One problem with orchestration is that it tends to give rise to complex infrastructure. A centralised orchestrator service needs to implement a range of concerns, including control flow, routing, connectivity, retries, data transformation, monitoring and reporting. This can give rise to runaway complexity over time as integration logic accumulates in a central integration platform.

In previous generations of service-orientated architecture, an “enterprise service bus” platform would serve as the centralised orchestrator. In this pattern, services would be integrated to a central platform that would take care of any connectivity, translation, and transformation. Apart from serving as an almighty single point of failure, these platforms created development bottlenecks where only a small number of people understood how to operate them.

Vendors in this space generally avoid using the phrase “enterprise service bus” these days, but the pattern is still very much alive. The terminology may have changed, but centralised orchestrators suffer from a familiar set of challenges. They involve a significant learning curve so that integration logic becomes the preserve of a centralised and overworked “integration team”. Over time, integration logic accumulates in an arcane platform that nobody understands, and everybody is too scared to change for fear of breaking something.

Some of these problems are addressed by emergence of lightweight solutions such as Apache Airflow or even “serverless” orchestrators such as AWS Step Functions and Azure Logic Apps. These tools can serve to “democratise” orchestration in that they are accessible to engineering teams wanting to build workflows from autonomous services. Instead of a single, centralised orchestrator running all service collaboration, you can take a more distributed approach where workflow logic can be delegated to engineering teams.

...but then again, neither is choreography

Choreography devolves responsibility to individual service implementations for progressing any workflow. On the face of it, this decentralisation removes orchestration’s single point of failure, providing greater resilience and supporting easier change.

However, this is not a simplification as it requires complex patterns and infrastructure to manage on any kind of scale.
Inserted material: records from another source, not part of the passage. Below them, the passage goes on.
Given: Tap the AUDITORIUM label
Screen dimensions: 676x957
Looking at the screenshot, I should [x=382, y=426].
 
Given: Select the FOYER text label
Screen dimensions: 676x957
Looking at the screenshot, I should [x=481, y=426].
You’ll need to consider patterns such as sagas, routing slips, and correlation identifiers to enable transactional behaviour and rollbacks. You’ll also need to invest in logging and monitoring infrastructure to enable you to piece together the status of any processing and detect faults.

Choreography is often preferred in architectures that seek to promote loose coupling above all else and avoid concentrating responsibilities within a centralized orchestration platform. However, this distributed approach to workflow can struggle to handle complex logic or provide adequate visibility of workflow execution.

It's easy for distributed systems to fall into choreography without really meaning to. Many implementations distribute logic without putting in place the necessary infrastructure to manage it. This means that logic is unevenly distributed around services, so it becomes difficult to reason about the state of individual processing workflows. These processes become hard to debug, while features such as workflow-level time outs or audits become very difficult to implement.

When to orchestrate or choreograph?

Orchestration and choreography can complement each other. This doesn’t have to be an exclusive choice between two opposing styles. An architecture based on either orchestration or choreography is bound to be inflexible.

There can also be an organisational angle here, as choreography tends to be better suited for highly decentralised organisations. An orchestration-based approach is more effective if you have direct control over all the participating services. This is difficult to achieve in larger, more distributed enterprises.

As a rule of thumb, for interactions within a bounded context or system boundary it might make more sense to use orchestration. The services within a bounded context are more likely to be cohesive and owned by the same team. This makes it easier to bind them together into a common orchestrator. For collaboration between different systems then choreography might be more appropriate. This supports looser coupling between systems that are likely to be less cohesive and maintained by more separate teams.